- **What this task involves**:
Render every line of text in the data below as a JSON list of strings, one string per line, with blank lines dropped. Omit the pictures.

>> Begin

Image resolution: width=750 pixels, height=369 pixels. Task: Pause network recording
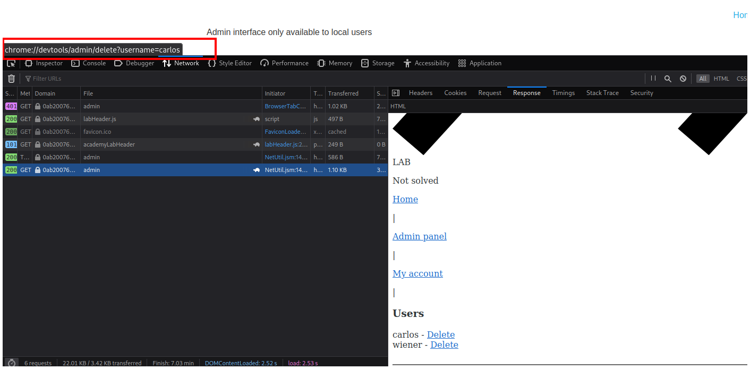tap(653, 79)
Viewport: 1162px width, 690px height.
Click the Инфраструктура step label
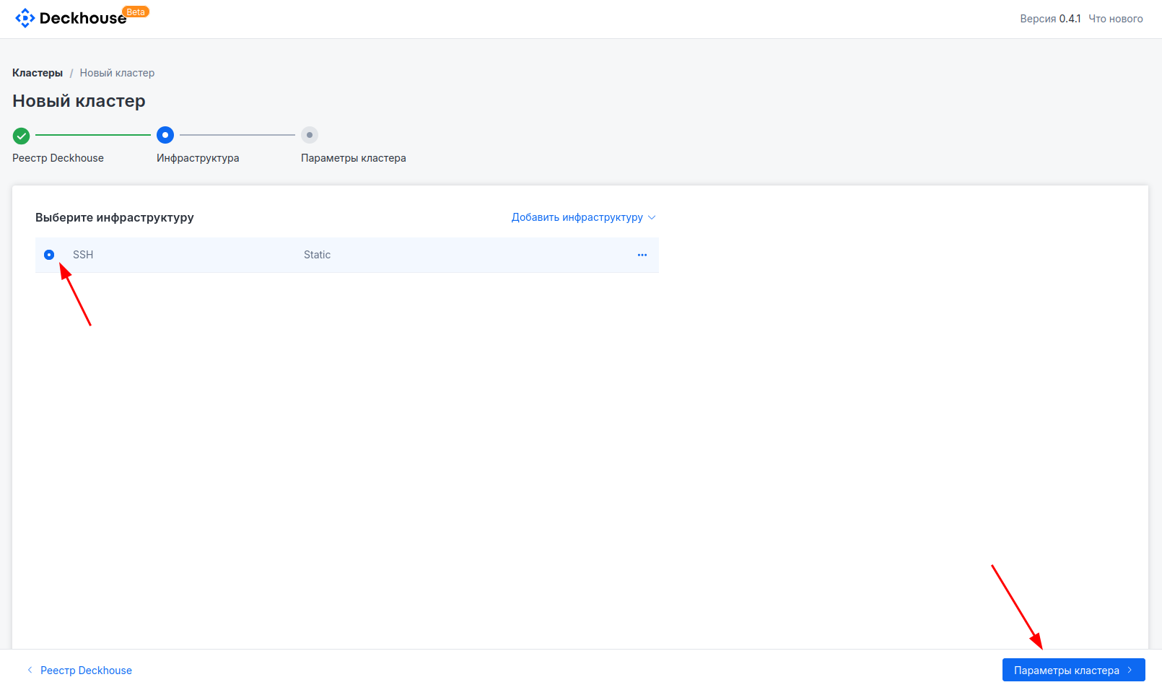pyautogui.click(x=198, y=158)
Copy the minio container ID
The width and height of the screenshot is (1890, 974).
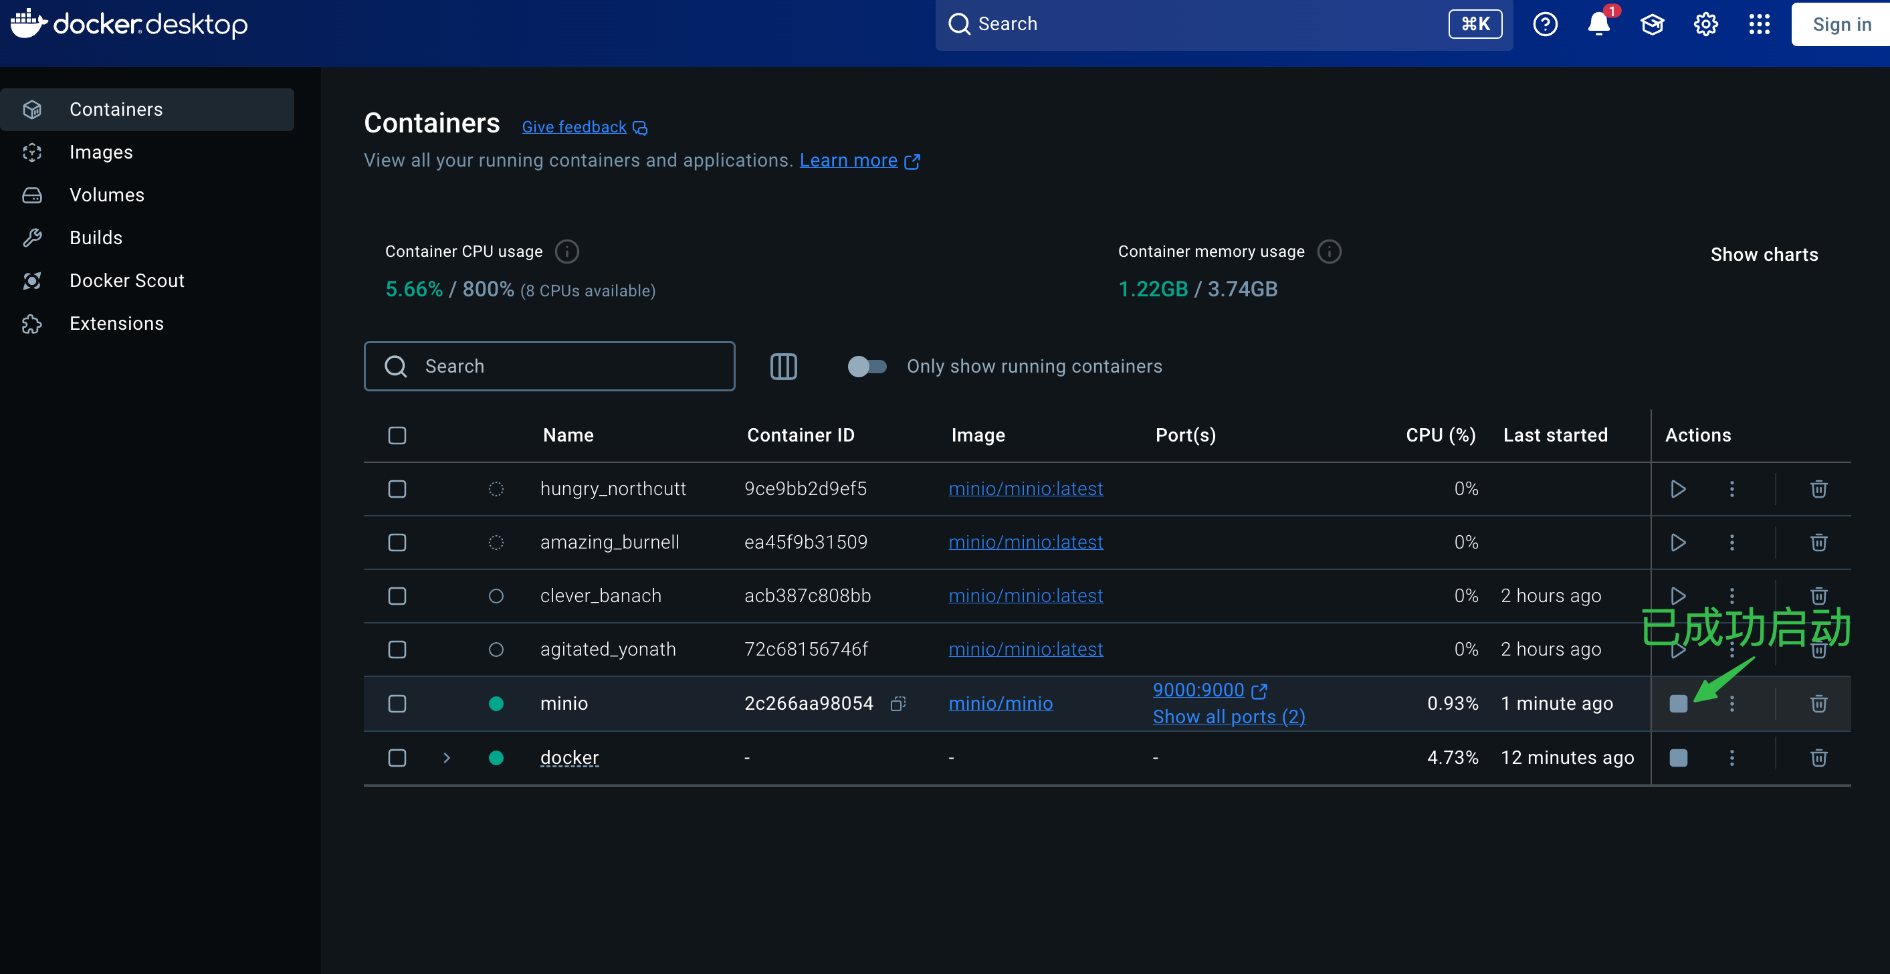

>> End

- **Reply to the exercise**:
[
  "Image resolution: width=750 pixels, height=369 pixels. Task: Pause network recording",
  "tap(653, 79)",
  "Viewport: 1162px width, 690px height.",
  "Click the Инфраструктура step label",
  "pyautogui.click(x=198, y=158)",
  "Copy the minio container ID",
  "The width and height of the screenshot is (1890, 974)."
]